Question

Two cylindrical wires, 1 and \(2,\) made of the same material, have the same resistance. If the length of wire 2 is twice that of wire 1 , what is the ratio of their cross-sectional areas, \(A_{1}\) and \(A_{2} ?\) a) \(A_{1} / A_{2}=2\) c) \(\mathrm{A}_{1} / \mathrm{A}_{2}=0.5\) b) \(A_{1} / A_{2}=4\) d) \(A_{1} / A_{2}=0.25\)

Short answer

Answer: a) \(A_1 / A_2=2\)

Step-by-step solution

Recall the resistance formula for cylindrical wires

We need to recall the formula for the resistance \(R\) of a cylindrical wire, which is given by: \(R = \frac{\rho L}{A}\) where \(\rho\) is the resistivity of the material, \(L\) is the length of the wire, and \(A\) is the cross-sectional area.
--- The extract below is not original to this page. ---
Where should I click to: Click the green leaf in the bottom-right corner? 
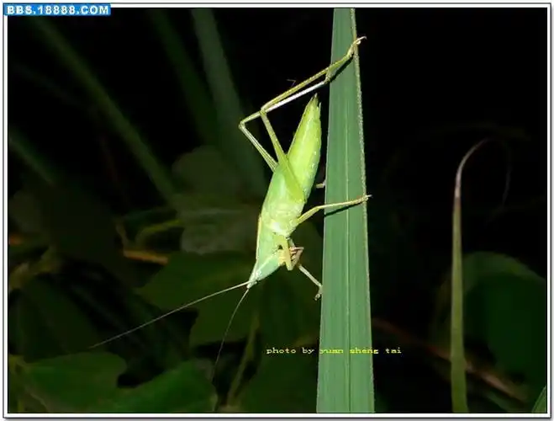(504, 320)
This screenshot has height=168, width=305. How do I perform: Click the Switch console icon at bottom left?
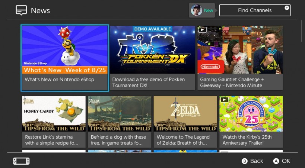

Set up an equation using the given information

We are given that both wires have the same resistance. Therefore, we can write: \(R_1 = R_2\) Using the formula for resistance, we obtain: \(\frac{\rho L_1}{A_1} = \frac{\rho L_2}{A_2}\)

Use the given relationship between the lengths of the wires

We are given that the length of wire 2 is twice that of wire 1 (\(L_2 = 2 L_1\)). We can substitute this into our equation: \(\frac{\rho L_1}{A_1} = \frac{\rho (2 L_1)}{A_2}\)

Solve for the ratio of cross-sectional areas

Now we need to solve the equation for the ratio \(A_1/A_2\): \(A_1 / A_2 = \frac{\rho L_1 A_2}{\rho L_1 A_1}\) By substituting the relationship between lengths, we get: \(A_1 / A_2 = \frac{2 L_1}{L_1}\) Simplifying this equation further, we find: \(A_1 / A_2 = 2\)

Choose the correct answer

Now we can compare our result with the given choices: a) \(A_1 / A_2=2\) b) \(A_{1} / A_{2}=4\) c) \(A_{1} / A_{2}=0.5\) d) \(A_{1} / A_{2}=0.25\) Our result agrees with option a, so the correct answer is: a) \(A_1 / A_2=2\)

Key concepts

Resistivity

Resistivity, represented by the symbol \( \rho \), is a fundamental property that quantifies how strongly a material opposes the flow of electric current. Imagine electrical current as water flowing through a pipe; resistivity would be the measure of how much the pipe hinders the water's flow.

For conductive materials, such as metals, the resistivity is low, meaning electricity can flow through them easily. On the other hand, insulators, like rubber, have high resistivity, hence they do not allow electric current to pass through as readily.

The unit of resistivity in the International System of Units (SI) is ohm-meter (\(\Omega\cdot m\)). The resistivity of a material is affected by temperature; in most materials, as the temperature increases, the resistivity also goes up, as increased atomic vibrations scatter more electrons and hinder their flow.

Understanding resistivity is crucial in designing electrical circuits and components, such as the wires in our exercise, because different applications require materials with appropriate levels of resistivity.

Cylindrical Wires

Cylindrical wires are a common form factor for conductive materials used to carry electric current. These wires are characterized by their circular cross-section and their length. In our daily lives, we encounter these types of wires in various applications, powering everything from household appliances to extensive power grids.

The resistance \( R \) of a cylindrical wire can be tailored for specific uses by altering its length \( L \) and the material from which it is made, as this affects its resistivity \( \rho \). Manufacturers can also adjust the thickness, or the cross-sectional area \( A \), to change the wire's resistance properties.

When solving problems involving cylindrical wires, we apply the formula \( R = \rho \cdot \frac{L}{A} \), which clearly shows the relationship between the wire’s physical dimensions, the material's resistivity, and the resulting electrical resistance.

Cross-sectional Area

The cross-sectional area \( A \) of a wire is the area of the 'slice' that is perpendicular to its length. This measurement plays a pivotal role in determining the wire's electrical resistance. Wires with larger cross-sectional areas have more space for electrons to move through, which reduces the resistance. Think of it as a highway: more lanes allow more cars to move without congestion. Similarly, a large cross-sectional area allows more electric current to flow with less resistance.

For cylindrical wires, the cross-sectional area is calculated using the formula for the area of a circle \( A = \pi r^2 \), where \( r \) is the radius of the wire's cross-section. When comparing two wires of the same material and with identical resistances but different lengths, the one with the greater length will require a proportionally larger cross-sectional area to maintain the same level of resistance, as described in the step-by-step solution of the problem above.

In practical applications, engineers select wire gauges with suitable cross-sectional areas to ensure sufficient current capacity and to avoid overheating, which can arise from excessive resistance.